To return to France, the country had barely emerged from the difficult and costly Covid period when Emmanuel Macron undertook to reform the pensions system, which is now being debated in the National Assembly. As unlikely as it may seem, given the unpopularity of the project, everyone agrees that it will be adopted, either because the oppositions will capitulate, victims of their political calculations, or because it will be imposed by force (notably through the use of Article 49.3 of the Constitution).

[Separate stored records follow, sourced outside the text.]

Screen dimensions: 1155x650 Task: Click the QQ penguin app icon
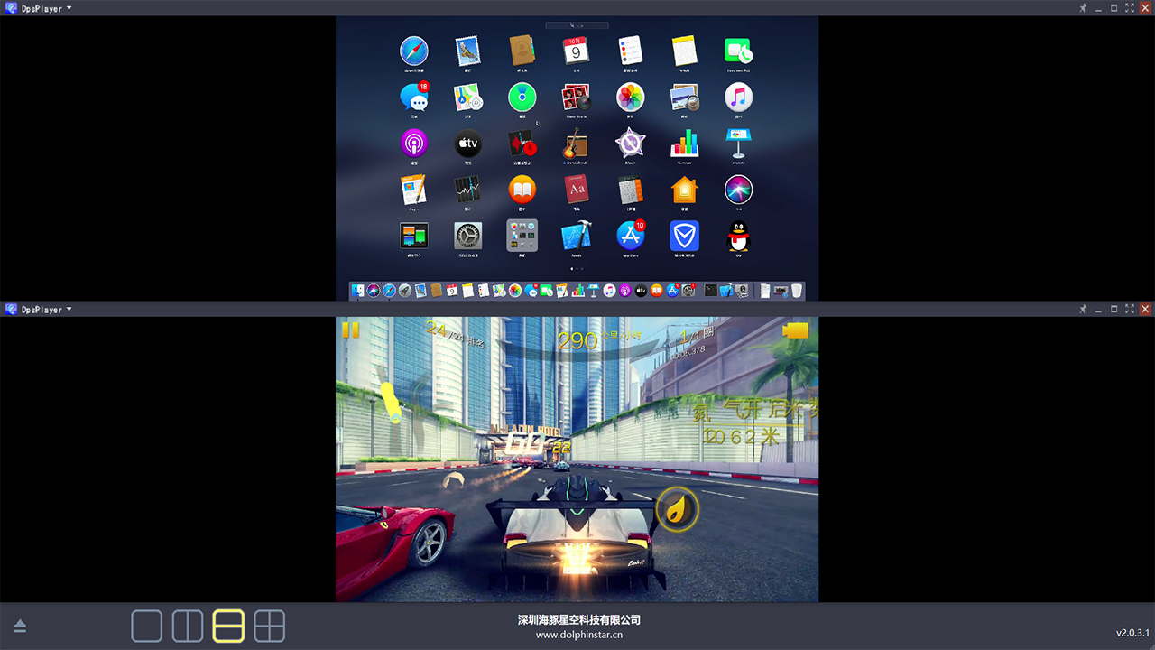tap(738, 237)
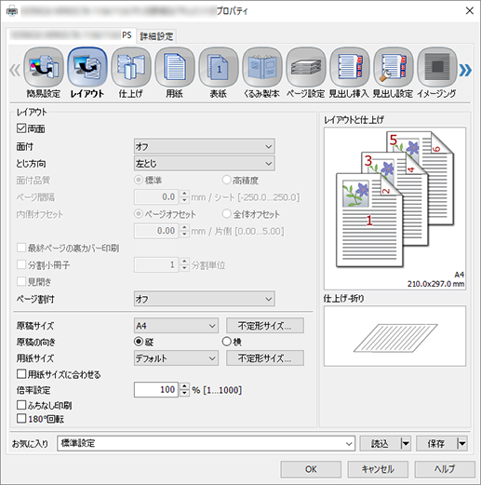Switch to the 詳細設定 tab

coord(156,36)
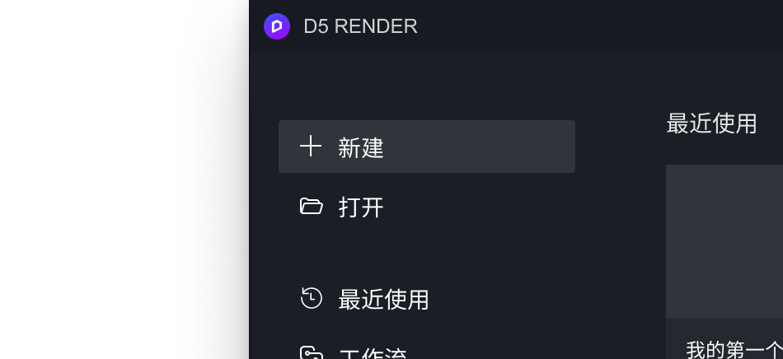Click the highlighted 新建 row's empty right portion

[480, 147]
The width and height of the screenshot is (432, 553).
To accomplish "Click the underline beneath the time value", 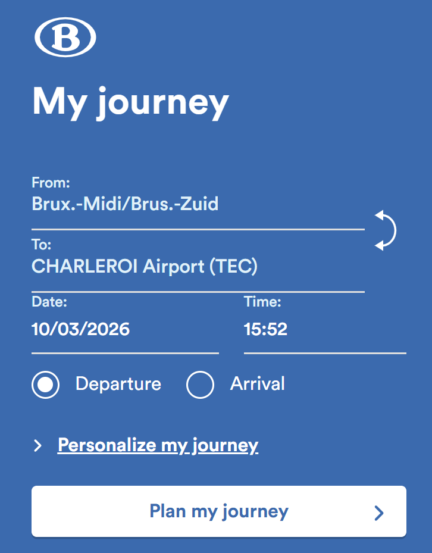I will click(325, 353).
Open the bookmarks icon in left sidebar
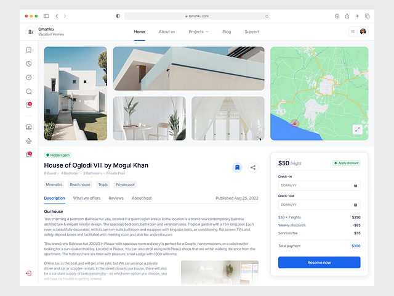The height and width of the screenshot is (296, 394). [x=29, y=50]
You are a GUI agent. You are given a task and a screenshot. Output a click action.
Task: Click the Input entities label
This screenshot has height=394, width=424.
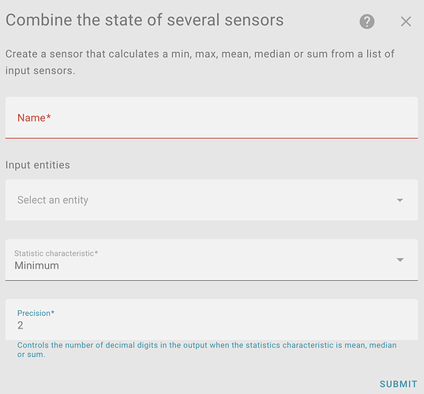point(38,165)
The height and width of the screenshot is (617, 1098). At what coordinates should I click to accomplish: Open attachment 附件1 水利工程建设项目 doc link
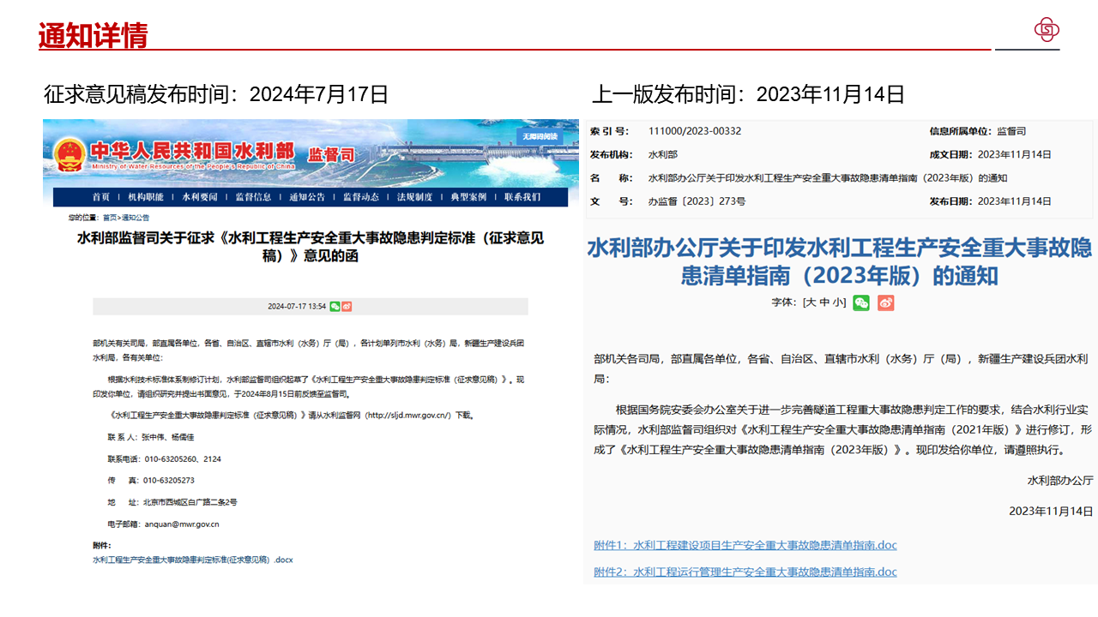[x=745, y=545]
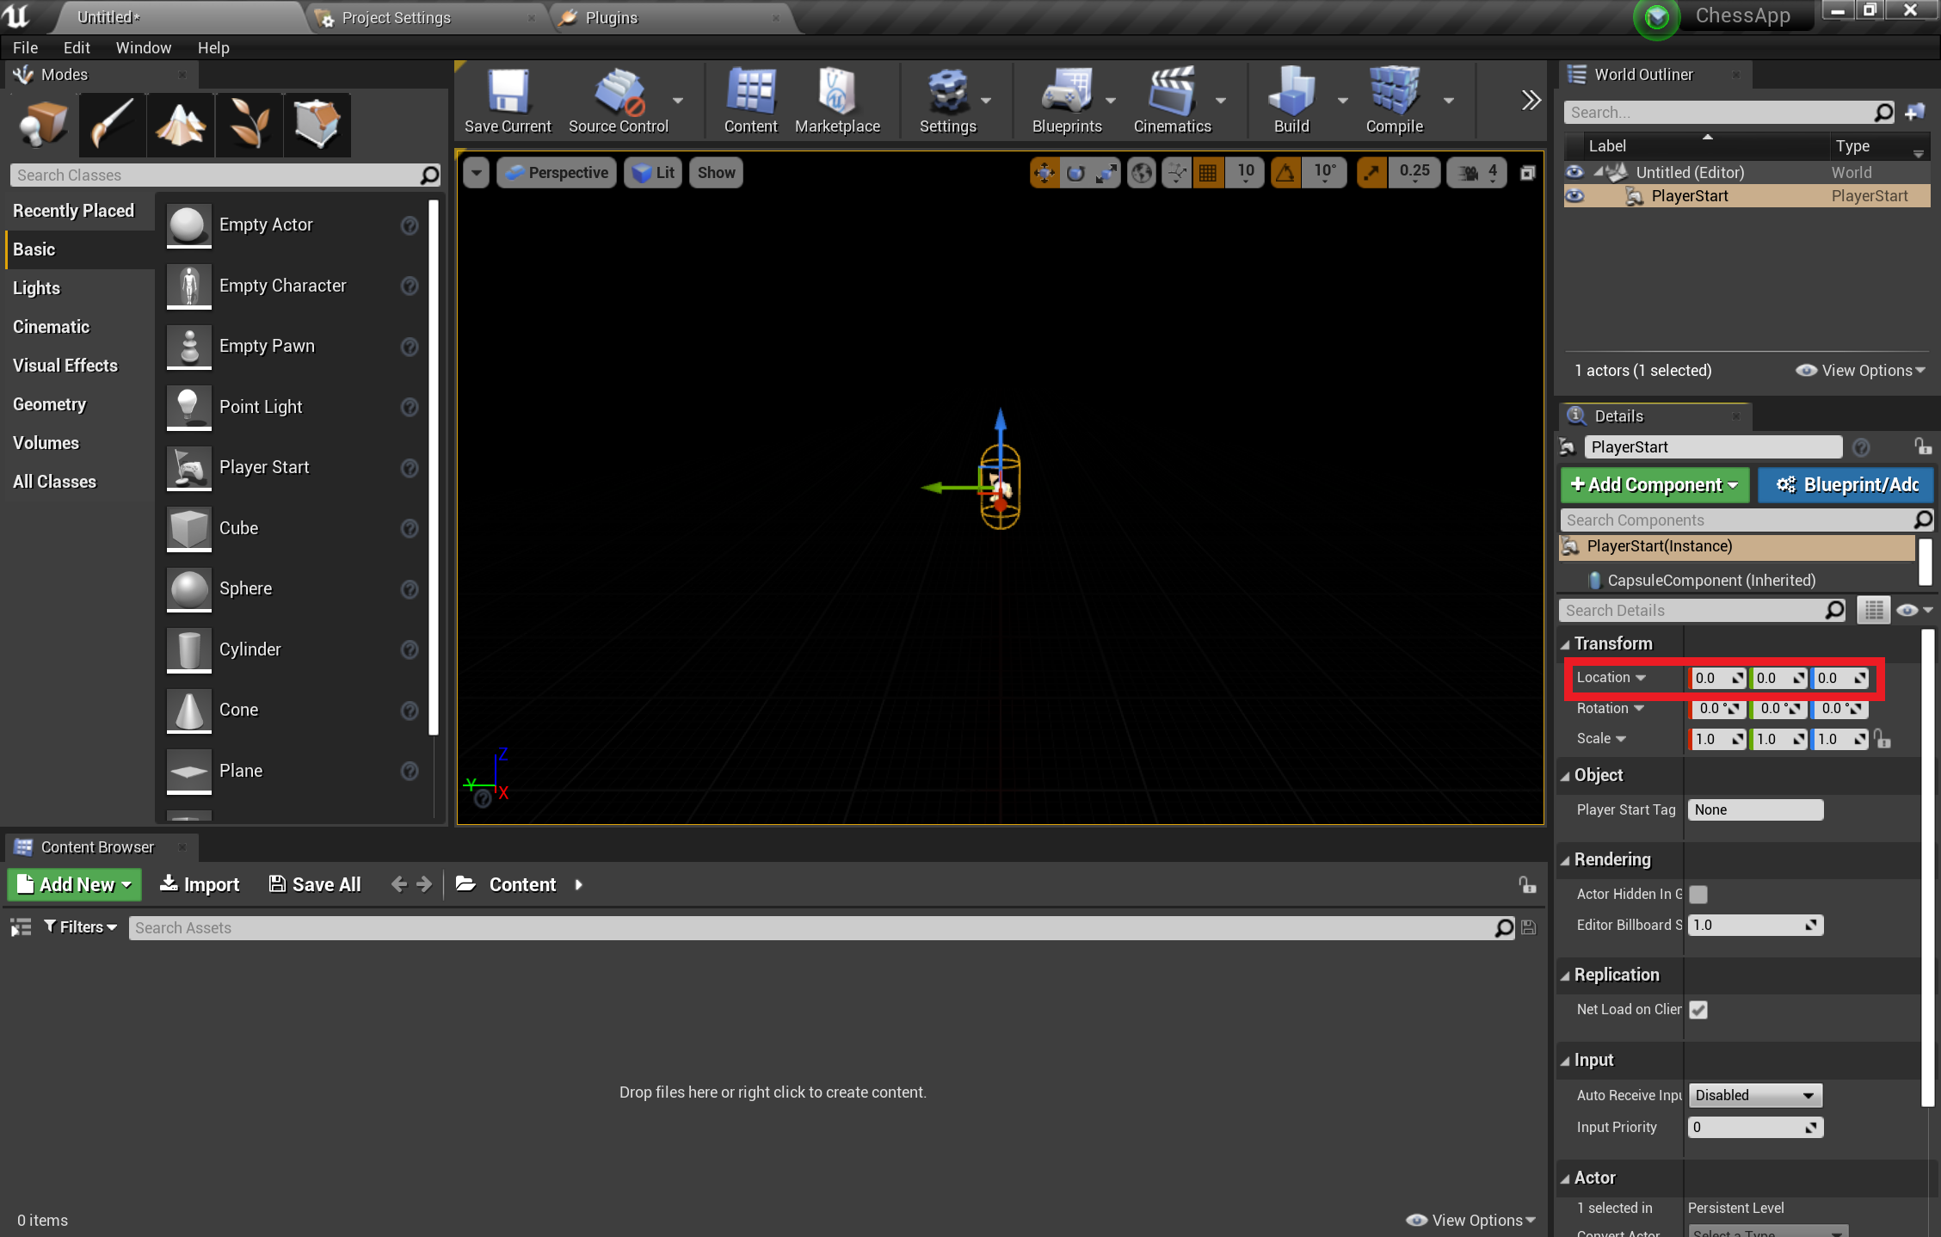Click Add Component button
The image size is (1941, 1237).
(1653, 485)
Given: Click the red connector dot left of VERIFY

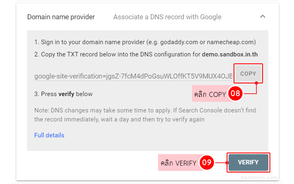Looking at the screenshot, I should click(x=226, y=162).
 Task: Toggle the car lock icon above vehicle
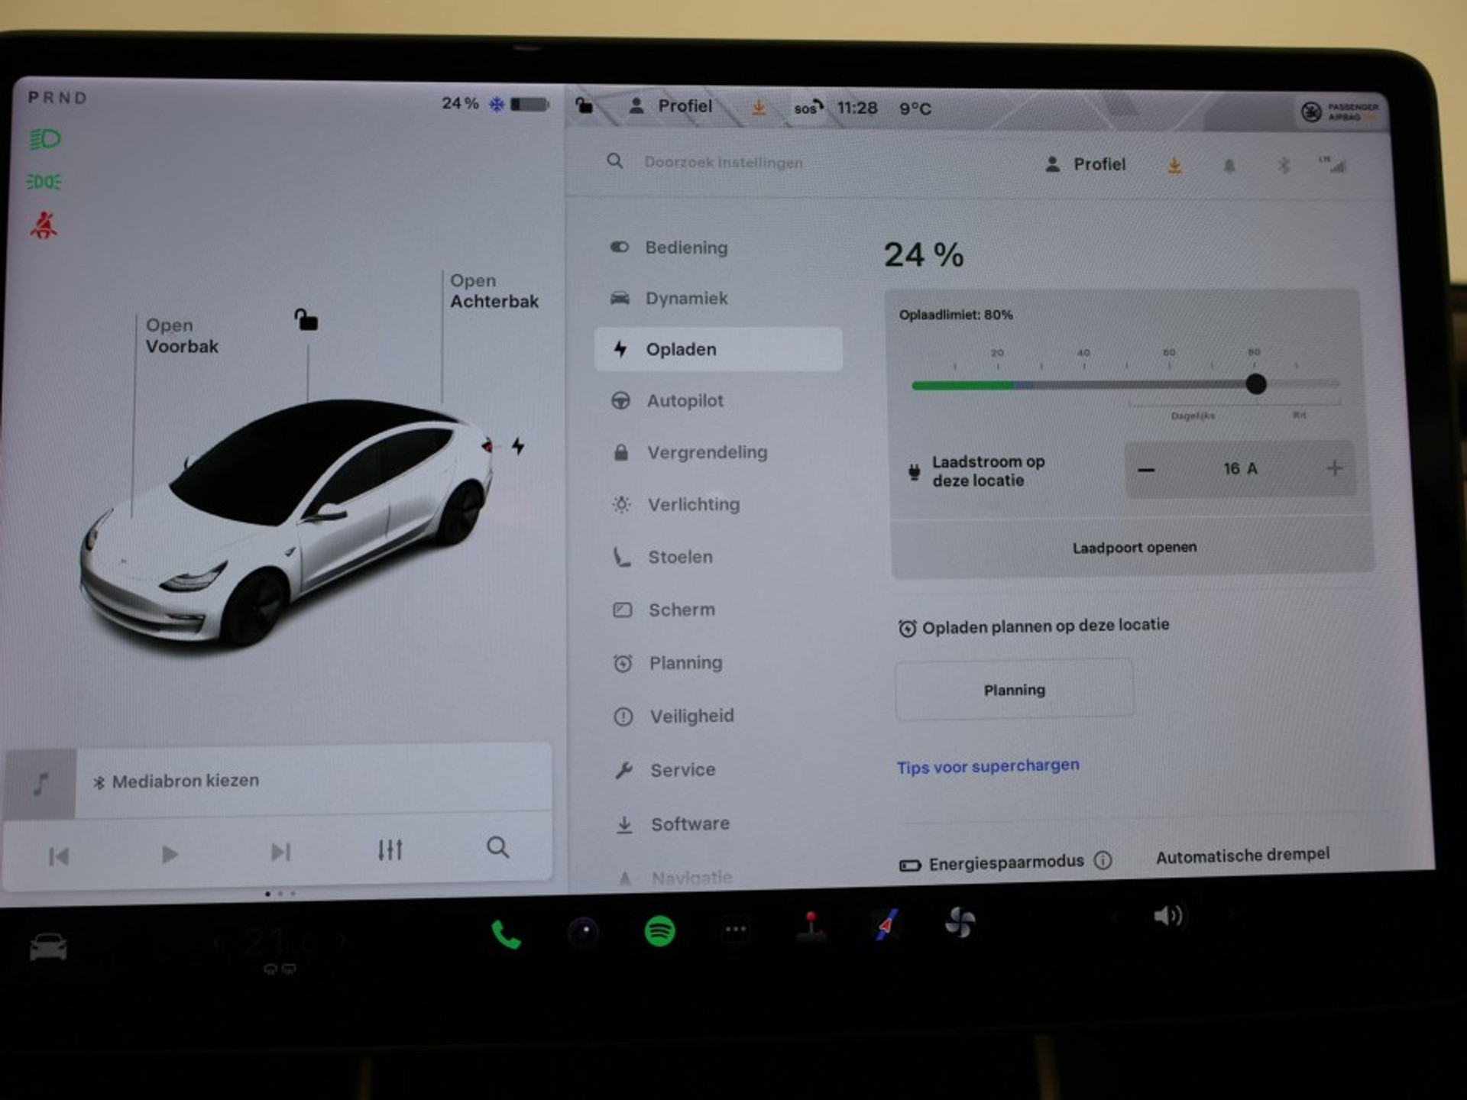pos(306,320)

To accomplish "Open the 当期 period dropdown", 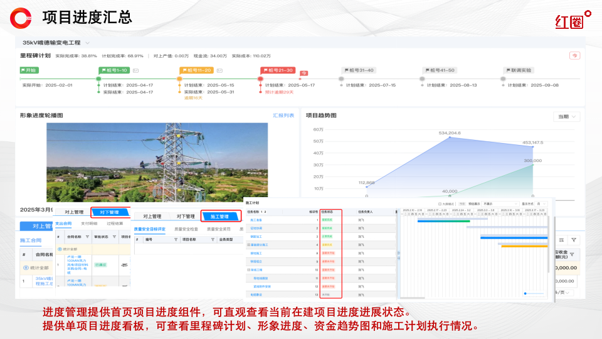I will coord(566,116).
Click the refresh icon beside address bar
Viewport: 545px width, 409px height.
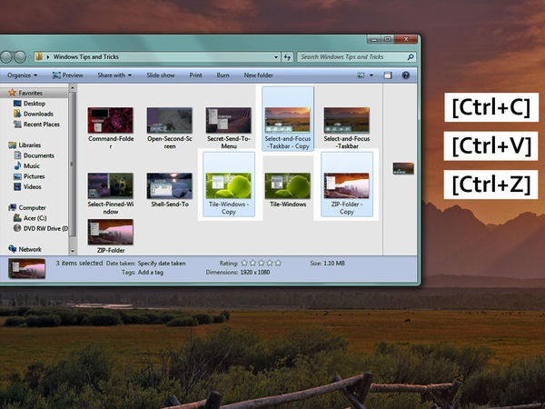[288, 56]
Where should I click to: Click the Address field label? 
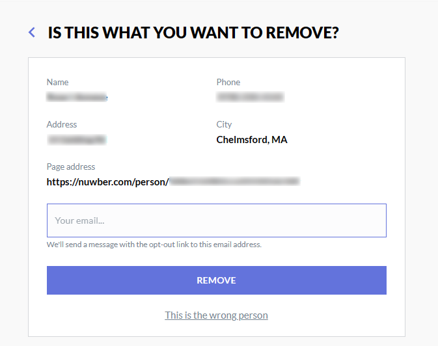click(x=62, y=124)
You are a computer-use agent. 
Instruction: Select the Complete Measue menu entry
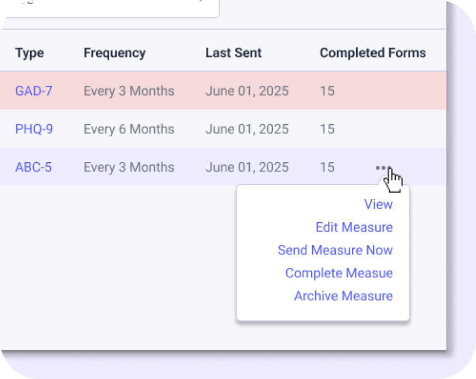tap(339, 273)
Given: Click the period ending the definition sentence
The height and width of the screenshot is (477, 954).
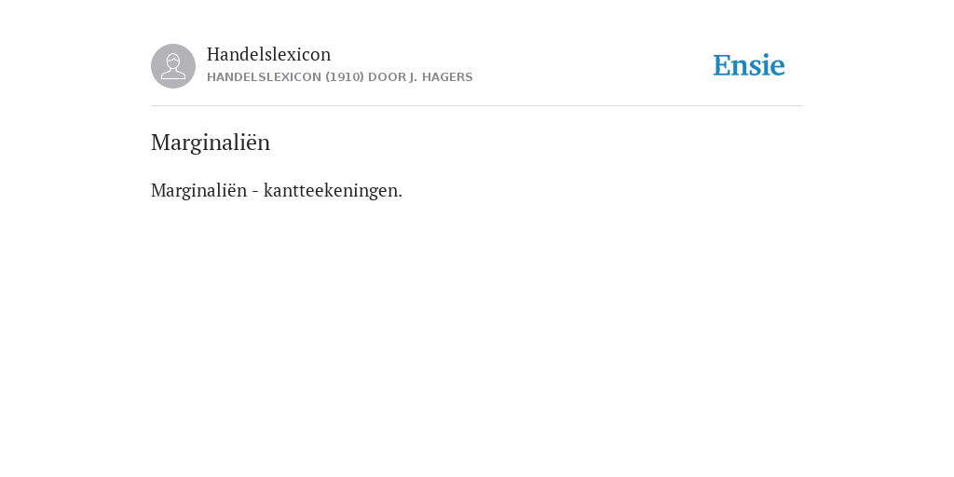Looking at the screenshot, I should (x=400, y=197).
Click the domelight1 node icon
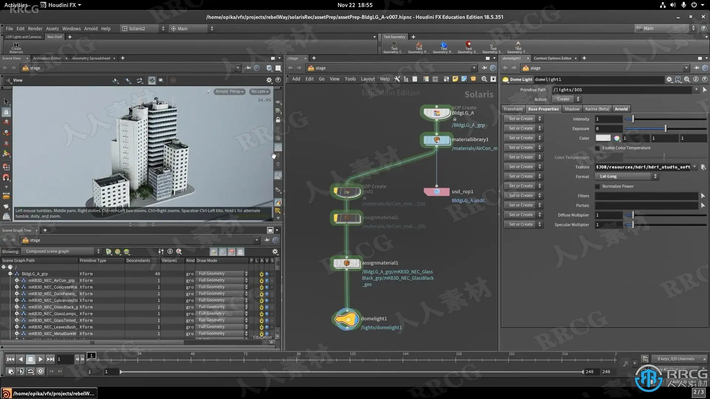 tap(346, 319)
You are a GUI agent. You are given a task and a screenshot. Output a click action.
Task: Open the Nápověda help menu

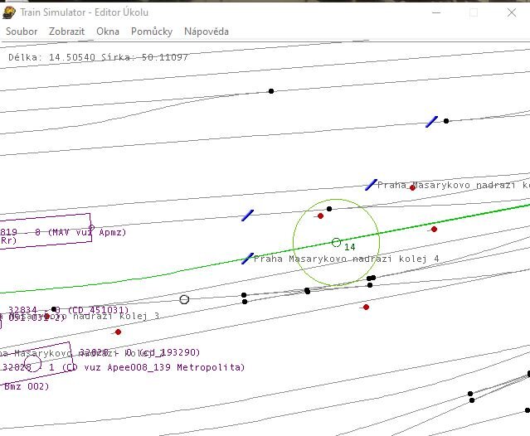[206, 31]
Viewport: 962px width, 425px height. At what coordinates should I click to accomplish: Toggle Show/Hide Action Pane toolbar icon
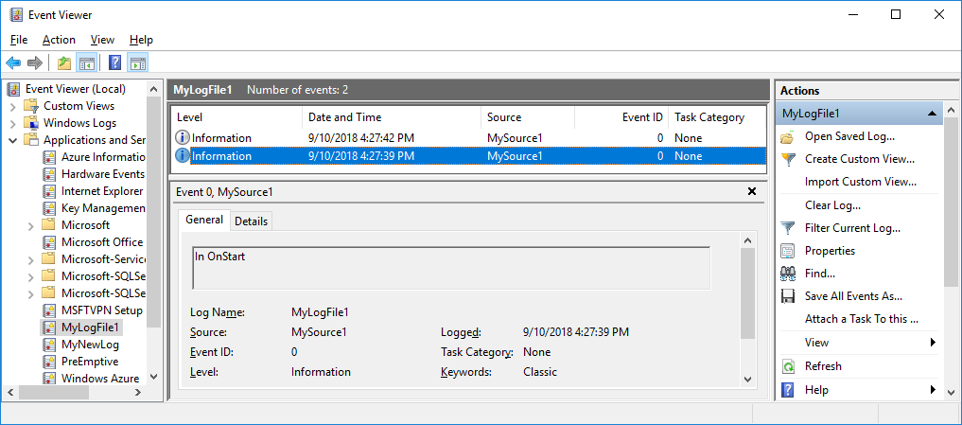pyautogui.click(x=138, y=62)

A contemptible reform project
Why is pension reform such an explosive issue in France? Lets concentrate on two reasons.
The first is historical. The social laws, which, until now, have made France’s social model an exception, stem directly from the National Council of the Resistance (CNR). Created in 1943, in the midst of the Second World War, to bring together all those opposed to the Vichy regime (i.e. the Pétain government, which chose to collaborate with the occupying forces), the CNR succeeded in uniting political parties and trade unions of all political persuasions on the basis of the defense of France against the occupation. The great architect of this gathering was General de Gaulle’s representative, Jean Moulin (captured and then tortured to death by the Nazis), who had managed to coalesce into a single front the various domestic resistance networks that had sprung up throughout the country.
On 15 March 1944, the CNR adopted a short post-war action program entitled “Les jours heureux du CNR” (The Happy Days of the CNR) which, in eleven pages, set out the essential points that would structure French policy from 1945 to 1986, when France adopted the « Acte unique européen » (Single European Act) later to evolve toward the the European Union, in 1992.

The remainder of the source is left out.